Segundo informado pela assessoria de comunicação da Polícia Civil, as investigações estão em estágio bastante avançado e a linha de investigação apura um possível crime de mando ou seja: que Terezinha Silva tenha sido morta por pistoleiros profissionais a mando de alguém.

A PJC informou ainda que foram ouvidas quinze pessoas no desenrolar do inquérito e que já foram coletados diversas informações que auxiliarão na solução do crime, e que há medidas cautelares autorizadas pela Justiça em andamento o inquérito aguarda o resultado das diligências.

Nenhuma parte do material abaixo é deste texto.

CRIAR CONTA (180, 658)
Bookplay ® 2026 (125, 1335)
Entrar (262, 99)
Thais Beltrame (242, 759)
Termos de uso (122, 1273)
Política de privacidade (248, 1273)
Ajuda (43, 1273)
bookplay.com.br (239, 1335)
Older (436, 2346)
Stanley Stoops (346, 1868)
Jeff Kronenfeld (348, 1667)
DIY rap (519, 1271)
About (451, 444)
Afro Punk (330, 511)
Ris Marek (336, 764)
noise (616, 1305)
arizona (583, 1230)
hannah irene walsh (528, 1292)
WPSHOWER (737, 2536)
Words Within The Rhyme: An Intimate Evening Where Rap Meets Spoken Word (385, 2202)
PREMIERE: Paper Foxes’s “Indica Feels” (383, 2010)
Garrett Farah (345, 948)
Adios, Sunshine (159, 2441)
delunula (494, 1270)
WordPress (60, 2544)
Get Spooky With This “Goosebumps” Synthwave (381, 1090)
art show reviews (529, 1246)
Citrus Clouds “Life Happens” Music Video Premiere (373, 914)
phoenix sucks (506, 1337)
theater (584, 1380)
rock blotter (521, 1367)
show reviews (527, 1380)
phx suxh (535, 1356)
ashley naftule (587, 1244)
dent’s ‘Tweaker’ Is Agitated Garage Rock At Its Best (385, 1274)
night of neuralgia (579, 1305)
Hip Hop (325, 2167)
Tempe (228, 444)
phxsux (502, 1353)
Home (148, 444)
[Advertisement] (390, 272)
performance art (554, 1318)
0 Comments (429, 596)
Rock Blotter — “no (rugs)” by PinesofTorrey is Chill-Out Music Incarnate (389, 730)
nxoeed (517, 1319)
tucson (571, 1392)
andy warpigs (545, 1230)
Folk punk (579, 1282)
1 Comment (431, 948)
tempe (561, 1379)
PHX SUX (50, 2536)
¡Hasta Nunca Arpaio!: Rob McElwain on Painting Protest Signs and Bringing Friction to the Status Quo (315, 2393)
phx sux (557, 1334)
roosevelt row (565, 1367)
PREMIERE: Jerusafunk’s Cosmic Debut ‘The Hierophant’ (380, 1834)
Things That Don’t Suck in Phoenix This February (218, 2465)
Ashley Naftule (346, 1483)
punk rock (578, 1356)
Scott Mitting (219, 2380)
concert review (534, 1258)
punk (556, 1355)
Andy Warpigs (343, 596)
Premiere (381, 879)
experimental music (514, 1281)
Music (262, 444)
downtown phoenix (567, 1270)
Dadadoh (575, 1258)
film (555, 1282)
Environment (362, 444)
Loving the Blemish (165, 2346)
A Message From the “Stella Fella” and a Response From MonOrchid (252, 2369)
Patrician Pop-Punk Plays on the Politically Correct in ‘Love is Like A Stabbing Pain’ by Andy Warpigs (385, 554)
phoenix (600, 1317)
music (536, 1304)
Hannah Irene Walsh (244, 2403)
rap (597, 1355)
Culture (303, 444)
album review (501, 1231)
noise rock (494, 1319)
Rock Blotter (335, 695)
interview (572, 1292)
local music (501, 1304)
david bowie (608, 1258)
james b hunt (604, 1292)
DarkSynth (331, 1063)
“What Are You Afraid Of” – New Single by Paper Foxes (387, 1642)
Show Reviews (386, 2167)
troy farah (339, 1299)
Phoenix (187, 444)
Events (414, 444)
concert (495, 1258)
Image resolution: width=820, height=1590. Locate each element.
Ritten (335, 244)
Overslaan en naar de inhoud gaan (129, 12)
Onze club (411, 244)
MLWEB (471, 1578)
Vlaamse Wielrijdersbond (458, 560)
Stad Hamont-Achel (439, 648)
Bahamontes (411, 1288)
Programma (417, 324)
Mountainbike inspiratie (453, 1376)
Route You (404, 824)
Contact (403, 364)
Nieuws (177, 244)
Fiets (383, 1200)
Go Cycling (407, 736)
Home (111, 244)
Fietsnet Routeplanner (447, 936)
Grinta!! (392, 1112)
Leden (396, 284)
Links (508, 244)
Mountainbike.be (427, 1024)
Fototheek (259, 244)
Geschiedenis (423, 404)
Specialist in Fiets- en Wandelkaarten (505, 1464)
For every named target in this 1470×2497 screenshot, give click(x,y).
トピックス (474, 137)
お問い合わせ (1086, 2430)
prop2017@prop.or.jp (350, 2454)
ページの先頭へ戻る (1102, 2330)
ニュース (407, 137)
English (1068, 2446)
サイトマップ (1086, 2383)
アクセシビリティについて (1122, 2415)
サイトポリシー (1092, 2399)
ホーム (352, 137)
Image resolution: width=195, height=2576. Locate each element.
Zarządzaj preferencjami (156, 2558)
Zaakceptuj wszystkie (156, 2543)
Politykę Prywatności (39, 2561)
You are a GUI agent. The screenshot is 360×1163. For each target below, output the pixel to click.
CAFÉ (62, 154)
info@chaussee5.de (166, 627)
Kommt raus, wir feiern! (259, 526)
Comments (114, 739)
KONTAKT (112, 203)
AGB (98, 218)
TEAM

A assessoria não informou uma previsão para o enceramento do inquérito policial.

Terezinha Silva de Souza foi morta dentro do veículo em que seguia a caminho do trabalho, quando passava pela Rua Major Otávio Pitaluga, no centro de Rondonópolis, por volta de 7 horas da manhã.

Dois homens em uma motocicleta vermelha e trajando jaquetas e capacetes escuros seguiram a camionete em que a vítima estava e se aproximaram do veículo que parou no semáforo. Os ocupantes se aproximaram do lado do passageiro da camionete e efetuaram os disparos que atingiram, principalmente, a cabeça da vítima. Ela foi socorrida pelo seu motorista e levada à Santa Casa de Misericórdia, mas não resistiu aos ferimentos. O motorista foi atingido de raspão, mas sem gravidade.